> Text excerpt:
- - - -

Underwriting Manual Subtopic
4.36.1

In General

V 1

A documentary transfer tax is a tax, also known as a deed tax, stamp tax, excise tax, realty transfer tax, or real estate conveyance tax, imposed in most states (and in some municipalities) on the transfer of real property. The payment of the tax is represented by stamps affixed or impressed on the instrument.

Until 1968, the federal government imposed a documentary stamp tax on real estate deeds and mortgage obligations, among other documents. When the federal government repealed its tax on these instruments, transfer taxes were imposed by various states and some local taxing jurisdictions.

As indicated by the different names given the tax, numerous differences exist among the states as to the exact subject matter of the tax, the rate at which it is applied, the party liable for the tax, the administrative procedures involved in its implementation, and the results of failure to comply with those procedures. In this respect, local legislation must be fully researched.

- - - -

> Given entries:
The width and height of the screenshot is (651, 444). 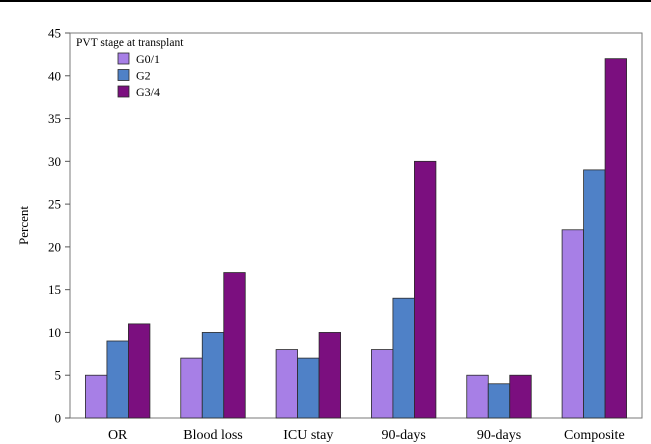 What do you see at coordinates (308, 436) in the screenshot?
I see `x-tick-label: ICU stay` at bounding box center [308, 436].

- - - -

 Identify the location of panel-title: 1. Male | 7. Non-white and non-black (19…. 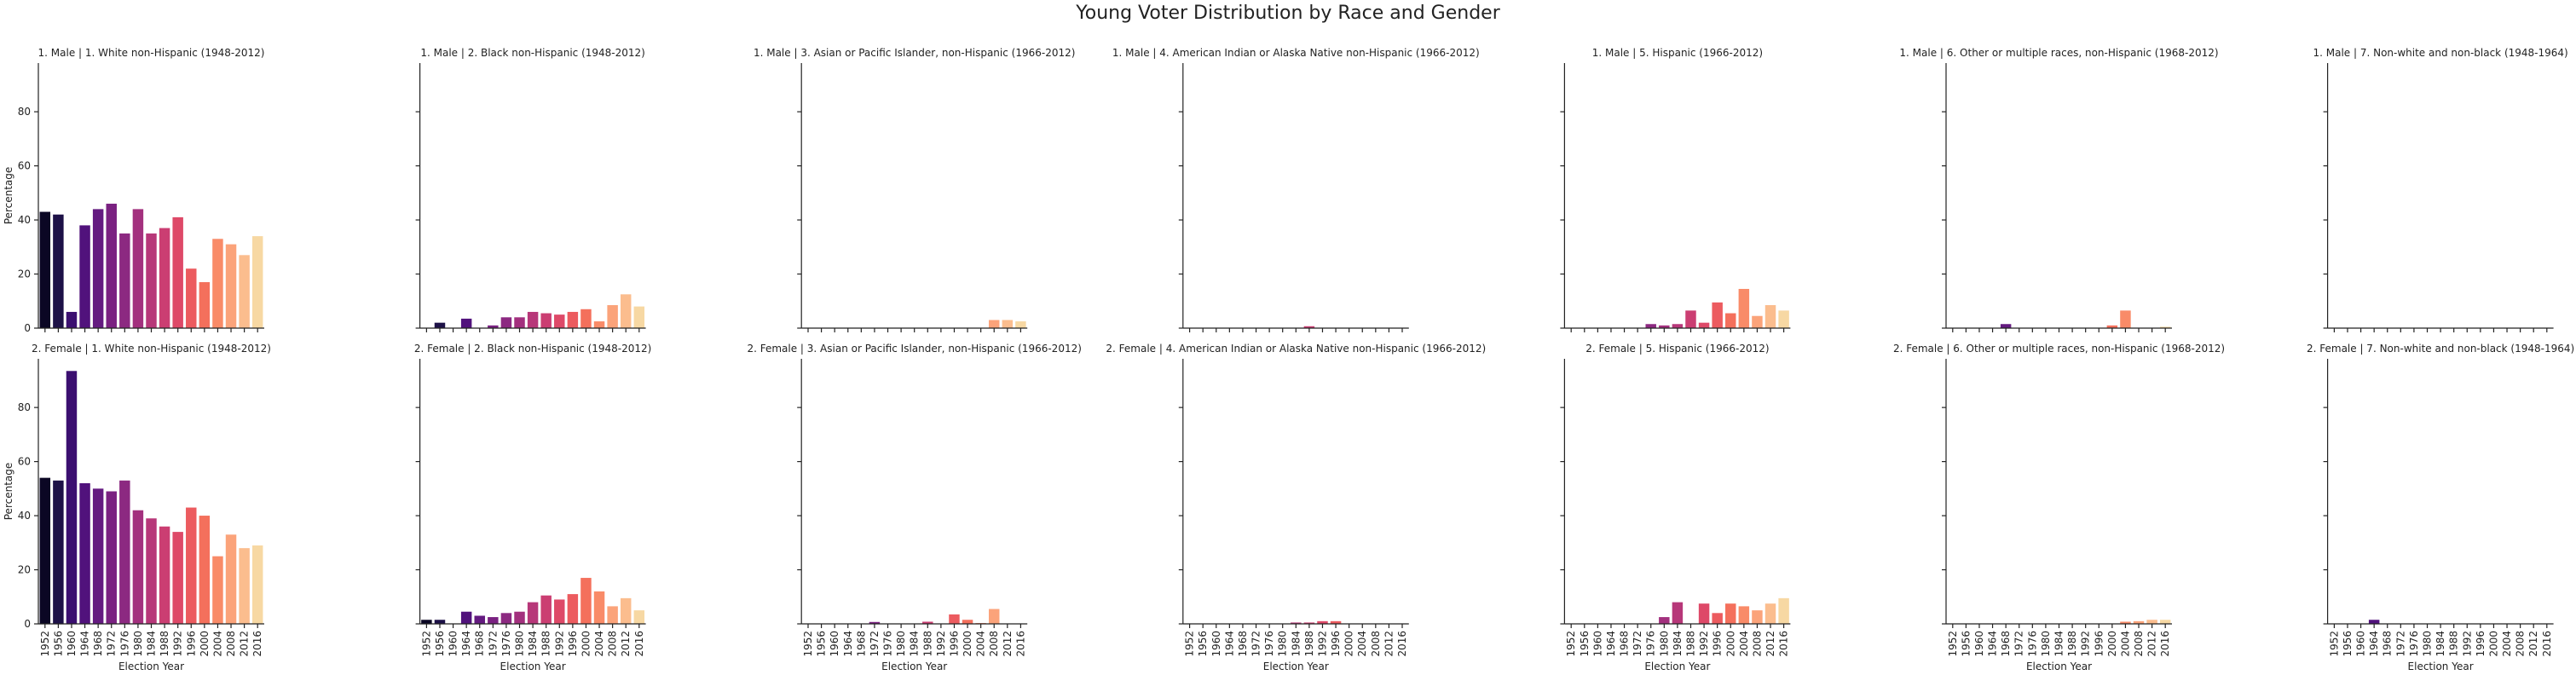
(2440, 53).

- - - -

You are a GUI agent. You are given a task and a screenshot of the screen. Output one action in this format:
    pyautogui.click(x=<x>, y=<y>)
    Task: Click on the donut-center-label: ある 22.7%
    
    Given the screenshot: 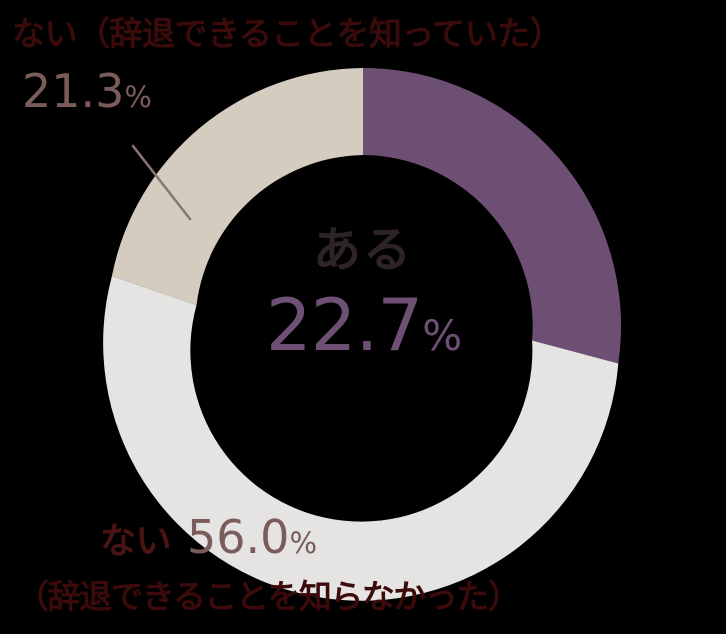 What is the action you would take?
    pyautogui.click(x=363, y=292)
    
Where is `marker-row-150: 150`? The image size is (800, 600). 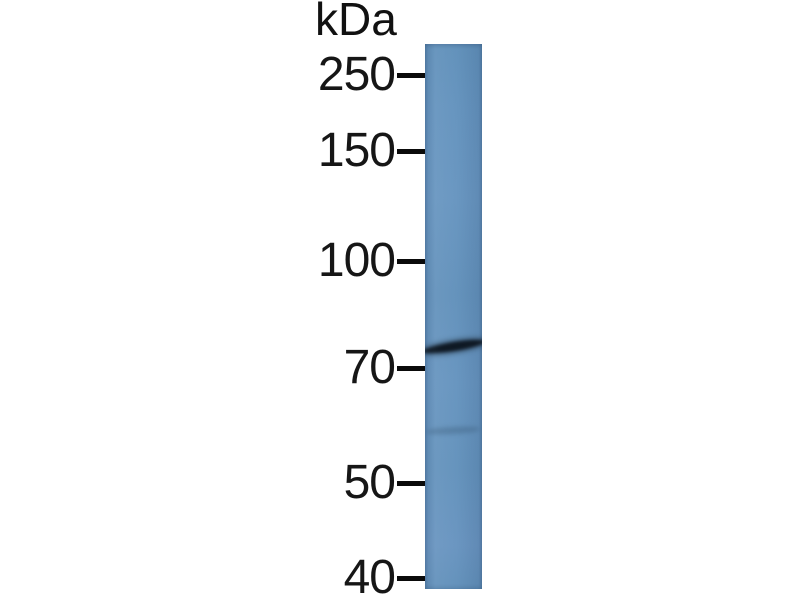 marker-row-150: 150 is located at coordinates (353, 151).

- - - -

> Required actions:
[1] Which lines of the listing contain the string "center", matched with case counting? Report each such line in full.
[2] Can you go on with the passage on documentary transfer taxes, picking up after its last sentence?
The passage on documentary transfer taxes and the listing have nothing to do with each other.

> Answers below:
[1]
I see `x-tick-label: ICU stay` at bounding box center [308, 436].
    Task: Click on the donut-center-label: ある 22.7%

[2]
Because the tax is based on consideration given for the property, most states require that a declaration of value be filed with the recording officer. This declaration may appear on the face of the instrument, in a separate instrument, in both, or in the form of an affidavit. The responsibility for furnishing this statement generally falls on the grantee.

Failure to pay the tax does not create a lien, although it may prevent the instrument from being recorded.

Company personnel and agents should not advise customers as to the taxability or exemption from taxability of certain documents pertaining to complex transactions.